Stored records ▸
[Start of section]
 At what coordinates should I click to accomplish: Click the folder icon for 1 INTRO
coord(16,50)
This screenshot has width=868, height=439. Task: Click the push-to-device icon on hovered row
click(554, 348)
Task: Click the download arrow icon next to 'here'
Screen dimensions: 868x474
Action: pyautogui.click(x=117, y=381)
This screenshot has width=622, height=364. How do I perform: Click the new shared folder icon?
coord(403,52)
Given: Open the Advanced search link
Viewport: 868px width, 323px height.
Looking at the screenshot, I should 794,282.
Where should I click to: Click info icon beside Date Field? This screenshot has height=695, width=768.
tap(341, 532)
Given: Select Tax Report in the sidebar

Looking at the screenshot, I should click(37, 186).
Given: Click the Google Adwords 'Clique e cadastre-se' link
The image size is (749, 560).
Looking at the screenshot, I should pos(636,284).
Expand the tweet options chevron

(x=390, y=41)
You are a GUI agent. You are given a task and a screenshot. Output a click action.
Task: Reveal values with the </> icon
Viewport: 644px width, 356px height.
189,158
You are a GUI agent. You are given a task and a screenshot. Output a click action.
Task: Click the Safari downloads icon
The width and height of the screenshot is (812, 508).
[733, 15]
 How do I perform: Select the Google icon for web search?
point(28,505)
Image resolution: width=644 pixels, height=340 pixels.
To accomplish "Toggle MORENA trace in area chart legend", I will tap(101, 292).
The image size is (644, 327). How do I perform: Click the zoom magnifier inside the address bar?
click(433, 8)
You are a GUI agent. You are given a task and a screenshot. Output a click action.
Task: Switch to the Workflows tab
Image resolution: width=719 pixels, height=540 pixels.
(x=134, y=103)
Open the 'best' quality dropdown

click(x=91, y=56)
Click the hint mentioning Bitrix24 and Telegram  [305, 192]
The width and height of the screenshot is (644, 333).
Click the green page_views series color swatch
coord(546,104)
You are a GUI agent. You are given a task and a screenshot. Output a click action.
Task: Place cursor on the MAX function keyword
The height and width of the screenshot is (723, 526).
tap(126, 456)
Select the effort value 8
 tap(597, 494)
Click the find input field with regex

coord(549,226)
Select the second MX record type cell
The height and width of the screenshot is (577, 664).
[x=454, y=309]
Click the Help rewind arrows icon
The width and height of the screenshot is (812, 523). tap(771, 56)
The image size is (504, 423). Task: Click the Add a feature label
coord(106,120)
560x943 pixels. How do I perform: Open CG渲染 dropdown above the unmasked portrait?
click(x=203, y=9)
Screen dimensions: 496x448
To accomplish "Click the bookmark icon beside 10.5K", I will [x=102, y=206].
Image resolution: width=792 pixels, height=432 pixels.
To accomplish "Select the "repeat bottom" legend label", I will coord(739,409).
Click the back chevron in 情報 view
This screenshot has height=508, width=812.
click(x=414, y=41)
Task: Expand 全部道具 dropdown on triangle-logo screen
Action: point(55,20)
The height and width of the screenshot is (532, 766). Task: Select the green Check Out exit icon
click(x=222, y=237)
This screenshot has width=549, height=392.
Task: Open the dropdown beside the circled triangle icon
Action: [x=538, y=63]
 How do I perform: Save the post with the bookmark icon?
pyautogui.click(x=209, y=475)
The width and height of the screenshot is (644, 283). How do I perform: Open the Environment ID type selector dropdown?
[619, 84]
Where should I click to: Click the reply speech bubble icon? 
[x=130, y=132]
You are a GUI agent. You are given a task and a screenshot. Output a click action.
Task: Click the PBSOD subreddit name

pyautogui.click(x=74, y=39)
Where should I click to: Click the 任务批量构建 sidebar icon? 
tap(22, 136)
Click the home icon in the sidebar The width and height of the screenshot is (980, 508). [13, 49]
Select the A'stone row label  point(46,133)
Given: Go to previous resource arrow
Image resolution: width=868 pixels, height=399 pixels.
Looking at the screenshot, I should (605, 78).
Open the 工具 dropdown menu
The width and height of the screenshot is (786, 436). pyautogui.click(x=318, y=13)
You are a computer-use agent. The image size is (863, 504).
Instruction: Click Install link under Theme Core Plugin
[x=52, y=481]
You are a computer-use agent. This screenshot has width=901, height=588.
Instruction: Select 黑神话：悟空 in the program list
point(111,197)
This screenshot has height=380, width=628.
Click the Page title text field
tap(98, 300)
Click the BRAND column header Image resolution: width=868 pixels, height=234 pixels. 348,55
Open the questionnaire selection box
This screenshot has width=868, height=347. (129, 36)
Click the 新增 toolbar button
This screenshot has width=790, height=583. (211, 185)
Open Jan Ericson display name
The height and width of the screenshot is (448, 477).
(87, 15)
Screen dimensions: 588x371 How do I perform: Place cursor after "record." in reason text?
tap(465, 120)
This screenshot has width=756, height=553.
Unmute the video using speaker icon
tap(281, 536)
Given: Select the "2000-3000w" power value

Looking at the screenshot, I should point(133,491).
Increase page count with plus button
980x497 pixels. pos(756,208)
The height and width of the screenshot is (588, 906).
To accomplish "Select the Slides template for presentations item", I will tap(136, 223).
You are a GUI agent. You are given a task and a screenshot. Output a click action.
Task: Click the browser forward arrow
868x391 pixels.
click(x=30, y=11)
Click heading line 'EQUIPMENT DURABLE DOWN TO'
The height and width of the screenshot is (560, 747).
[End of section]
All that belongs in the answer is the lines from the start of the entries above through the line containing "Given: Click the", each given exactly.

ANSWER FOR THIS EXERCISE ▸
 At what coordinates should I click to accomplish: Click the folder icon for 1 INTRO
coord(16,50)
This screenshot has width=868, height=439. Task: Click the push-to-device icon on hovered row
click(554, 348)
Task: Click the download arrow icon next to 'here'
Screen dimensions: 868x474
Action: pyautogui.click(x=117, y=381)
This screenshot has width=622, height=364. How do I perform: Click the new shared folder icon?
coord(403,52)
Given: Open the Advanced search link
Viewport: 868px width, 323px height.
Looking at the screenshot, I should 794,282.
Where should I click to: Click info icon beside Date Field? This screenshot has height=695, width=768.
tap(341, 532)
Given: Select Tax Report in the sidebar

Looking at the screenshot, I should click(37, 186).
Given: Click the Google Adwords 'Clique e cadastre-se' link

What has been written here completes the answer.